The American Jewish Congress accused today the city Human Resources Administration of “blatant neglect of the Jewish poor” and a “shameful attempt to confuse the issue by raising non-existent questions and falling to face up to its own dereliction.” In a letter to HRA administrator Jules M. Sugarman responding to the report issued Monday by the HRA. Will Maslow, executive director of the AJCongress charged that the report had floated a “red herring” of church-state constitutional questions “in full knowledge of anti-poverty grants that have gone uncontested to Protestant and Catholic churches and church groups for service programs.”
In addition, the HRA had “shockingly” implied that officials of public agencies who serve on the Council Against Poverty “represent a Jewish constituency when in fact they represent government agencies and all of the people served by those agencies–white, black, Jewish and non-Jewish,” the AJCongress letter asserted, and noted that only four of the 51 Council members–not 12 as HRA suggested–represented the Jewish poor. The letter also declared that the Jewish poor were underrepresented on local community corporations and that HRA “has never done anything to correct the situation” despite a 1968 Council Against Poverty “plan to insure racial and ethnic balance on the boards of directors of community corporations.”

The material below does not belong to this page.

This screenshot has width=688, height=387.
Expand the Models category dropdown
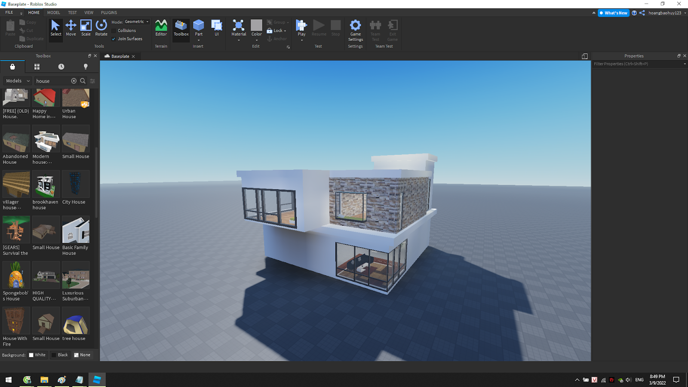pos(18,81)
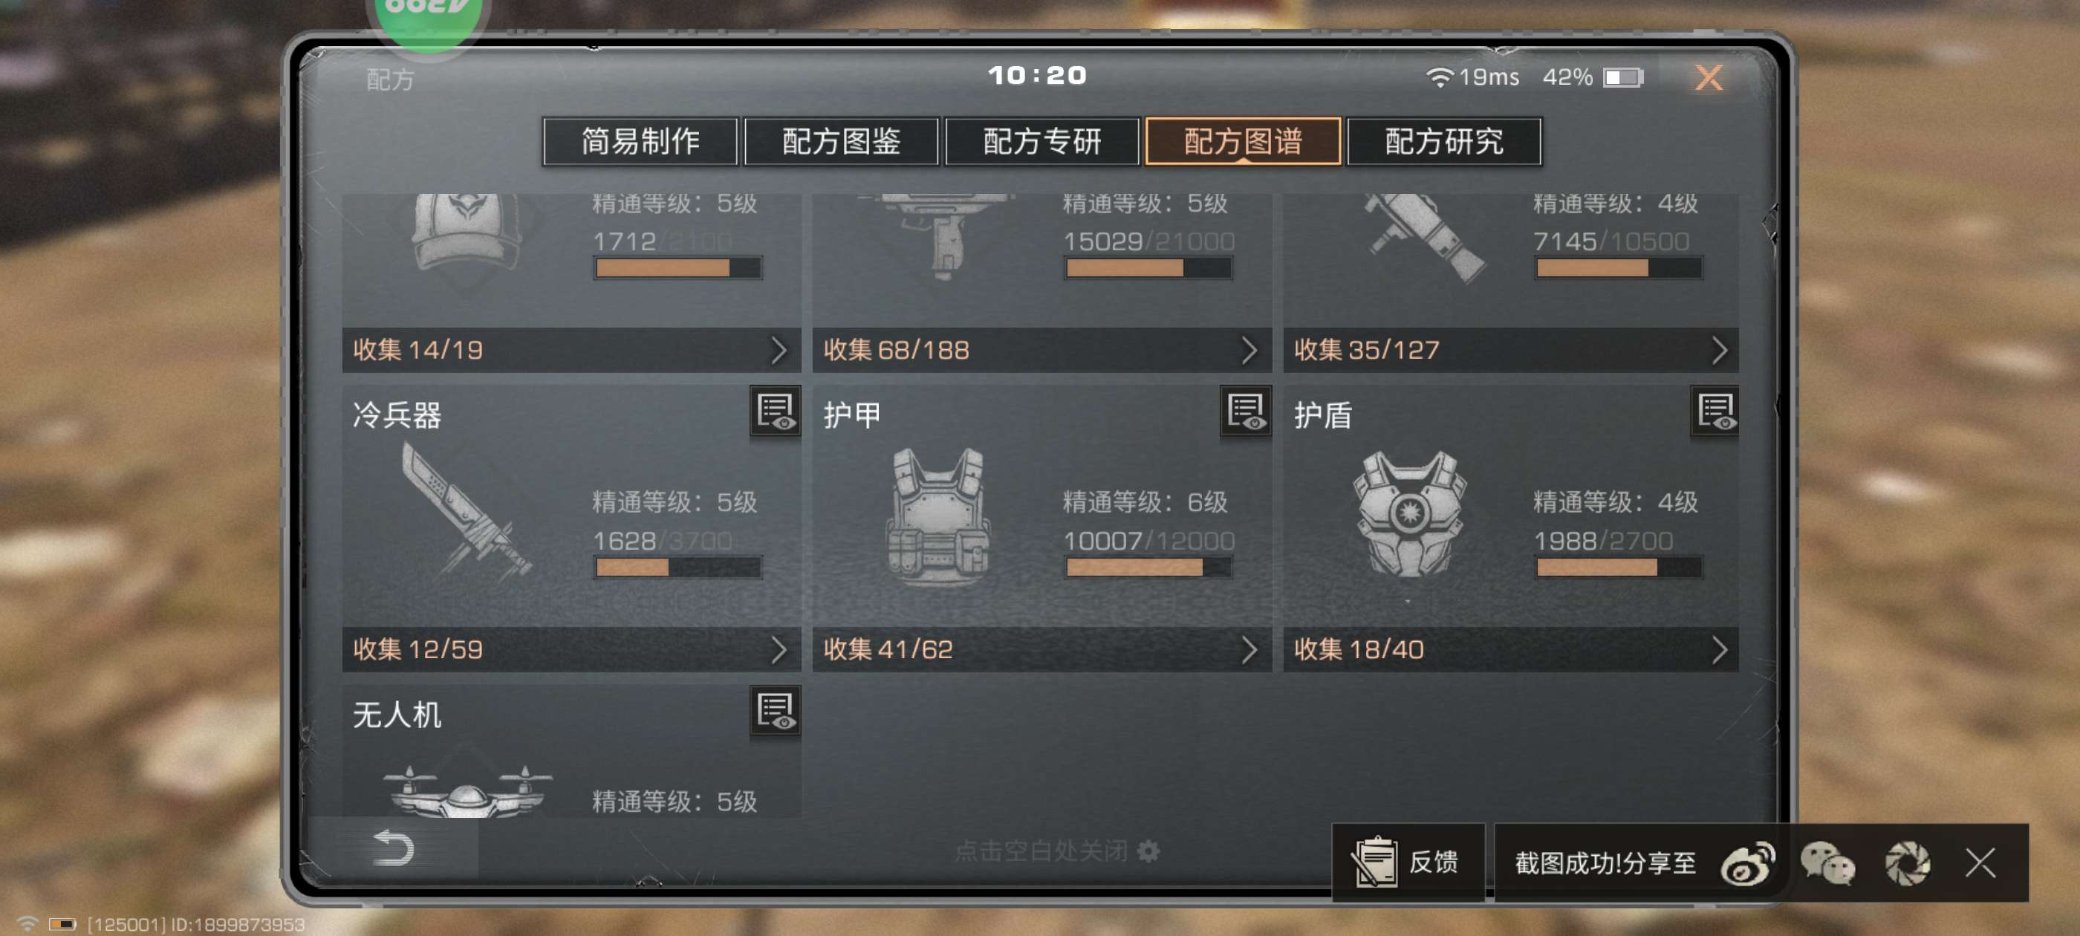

Maslow further noted that the Council has the power under the federal Economic Opportunity Act to establish “citywide programs so that the poor who do not reside in defined poverty areas can be helped” but has funded “few such citywide programs and none that would alleviate the burden on the Jewish poor.” Maslow’s letter also charged the HRA with “making no effort to reevaluate the criteria used in defining poverty areas.”
He asserted the AJCongress “recognizes that insufficient monies come to New York City from the federal government for the anti-poverty program and many other necessary and proper city programs. That is not and cannot be used as an excuse of shortchanging the Jewish poor. They should be getting their fair share of those funds that do exist to alleviate the wretched conditions of poverty which are degrading and debilitating to those who live in them regardless of religion or race.”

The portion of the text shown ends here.